Re: Double fault TSS problems
Right, which is why I said I don't recommend it.nullplan wrote:Note that that is a terrible idea: The double fault is an abort type exception, and therefore the return address given in the interrupt frame is invalid (unpredictable). Therefore, once the double fault handler is invoked, it must not return before setting that address to a know good value. The address of the faulting instruction in this case would be lost.sj95126 wrote:For example, if you've swapped out your division-by-zero handler, then a division exception would trigger a page fault. You'd be expecting this and can recover as you designed it to. Note that I'm not necessarily advocating for swapping out your exception handlers, just that you could.

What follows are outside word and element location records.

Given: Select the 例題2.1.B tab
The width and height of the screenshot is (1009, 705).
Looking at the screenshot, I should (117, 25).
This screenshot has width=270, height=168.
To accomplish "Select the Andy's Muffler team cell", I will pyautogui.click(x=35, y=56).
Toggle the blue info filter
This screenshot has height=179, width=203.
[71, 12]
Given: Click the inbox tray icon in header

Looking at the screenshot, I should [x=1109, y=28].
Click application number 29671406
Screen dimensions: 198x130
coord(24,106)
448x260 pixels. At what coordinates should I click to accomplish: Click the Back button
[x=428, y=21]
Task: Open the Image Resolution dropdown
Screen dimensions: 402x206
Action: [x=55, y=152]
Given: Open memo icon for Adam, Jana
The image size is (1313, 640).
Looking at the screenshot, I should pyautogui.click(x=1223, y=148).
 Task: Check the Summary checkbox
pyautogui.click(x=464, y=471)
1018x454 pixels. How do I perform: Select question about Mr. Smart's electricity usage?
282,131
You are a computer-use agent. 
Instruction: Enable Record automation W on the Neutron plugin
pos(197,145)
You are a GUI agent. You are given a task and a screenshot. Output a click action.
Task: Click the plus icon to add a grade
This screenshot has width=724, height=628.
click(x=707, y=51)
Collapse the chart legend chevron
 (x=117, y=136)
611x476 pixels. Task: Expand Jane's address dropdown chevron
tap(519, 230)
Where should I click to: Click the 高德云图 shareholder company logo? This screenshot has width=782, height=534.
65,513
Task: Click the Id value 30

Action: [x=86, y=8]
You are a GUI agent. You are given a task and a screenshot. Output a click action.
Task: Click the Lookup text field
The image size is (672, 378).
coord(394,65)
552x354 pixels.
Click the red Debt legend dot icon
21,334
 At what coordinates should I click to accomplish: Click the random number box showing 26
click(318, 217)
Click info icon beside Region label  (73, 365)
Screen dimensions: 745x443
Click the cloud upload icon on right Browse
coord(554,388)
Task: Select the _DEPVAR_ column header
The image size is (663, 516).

Theoretically, if you had a multithreaded kernel, and it was a worker thread that double faulted, and you've properly stored the intermediate results of that worker thread, and/or could restart its task, then you could simply abandon that thread and you wouldn't care about not having the return address.
But as I said, IMO, the safest thing to do with a double fault is shut down (panic) as gracefully as possible as quickly as possible. It might have been something very important that failed to happen as a result of the double fault, and you likely would only make things much much worse trying to investigate and/or repair it.
Re: Double fault TSS problems
Note that when I say handle, that could mean a panic. In all cases, my double fault handler will panic. It is just to prevent triple faults.